You can hardly blame Google cofounders Larry Page and Sergey Brin. Google (GOOG) was founded more than ten years ago, and at the current price of $545, the company's shares trade near a two-year high. The world's largest search engine company just announced its revenue rose 17% in the last quarter, to $6.67 billion, the fastest pace of expansion in a year. Google has moved into the world of mobile operating systems and the move has been highly successful in its early stage.Each of Google's cofounders will sell five million shares over the next five years. Page and Brin would pocket $5.5 billion at the current share price.
In a document filed with the SEC, the company described the action, "Using these plans, they can gradually diversify their investment portfolios and can spread stock trades out over an extended period of time to reduce market impact. " The shares will be sold under Rule 10b5-1, which means that the stock can be sold even while the two have inside knowledge of the company's activities because the sales are automatic and irrevocable.

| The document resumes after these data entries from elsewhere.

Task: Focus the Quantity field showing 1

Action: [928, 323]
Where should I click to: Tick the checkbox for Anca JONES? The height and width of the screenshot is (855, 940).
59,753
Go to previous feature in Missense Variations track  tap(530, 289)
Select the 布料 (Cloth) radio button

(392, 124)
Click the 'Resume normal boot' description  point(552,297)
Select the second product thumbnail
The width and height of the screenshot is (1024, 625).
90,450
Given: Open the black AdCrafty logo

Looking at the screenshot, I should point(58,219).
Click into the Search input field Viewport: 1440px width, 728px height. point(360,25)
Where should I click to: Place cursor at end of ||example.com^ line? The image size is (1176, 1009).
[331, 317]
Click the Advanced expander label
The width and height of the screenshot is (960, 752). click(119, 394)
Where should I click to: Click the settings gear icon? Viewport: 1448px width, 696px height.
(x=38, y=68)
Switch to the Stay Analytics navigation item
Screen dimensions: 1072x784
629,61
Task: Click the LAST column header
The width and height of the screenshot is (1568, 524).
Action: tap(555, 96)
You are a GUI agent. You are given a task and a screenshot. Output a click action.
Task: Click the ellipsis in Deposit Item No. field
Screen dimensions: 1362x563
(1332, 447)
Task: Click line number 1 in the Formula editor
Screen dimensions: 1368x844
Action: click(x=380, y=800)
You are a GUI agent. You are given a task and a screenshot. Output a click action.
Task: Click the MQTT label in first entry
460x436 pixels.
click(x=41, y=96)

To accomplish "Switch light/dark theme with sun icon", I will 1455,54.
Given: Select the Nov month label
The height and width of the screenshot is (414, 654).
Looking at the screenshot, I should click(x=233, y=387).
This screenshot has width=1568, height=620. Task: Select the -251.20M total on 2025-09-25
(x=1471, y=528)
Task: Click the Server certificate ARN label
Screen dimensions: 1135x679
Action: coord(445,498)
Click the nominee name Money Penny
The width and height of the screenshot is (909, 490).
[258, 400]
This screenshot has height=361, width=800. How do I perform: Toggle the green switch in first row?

Page and Brin currently hold 18% of Google's Class B shares. That gives them 59% of the voting power over Google's outstanding stock. At the end of the sales period, that control will have dropped to 48%. They will have lost absolute control of the company, but for practical purposes it will still be nearly impossible to "outvote" them.
Very few people will probably ever know exactly why the pair are selling the shares. But, it hardly matters. Google is all grown up now and Page and Brin might as well take financial advantage of the fact that they have built one of the world's greatest companies over a period of just a decade.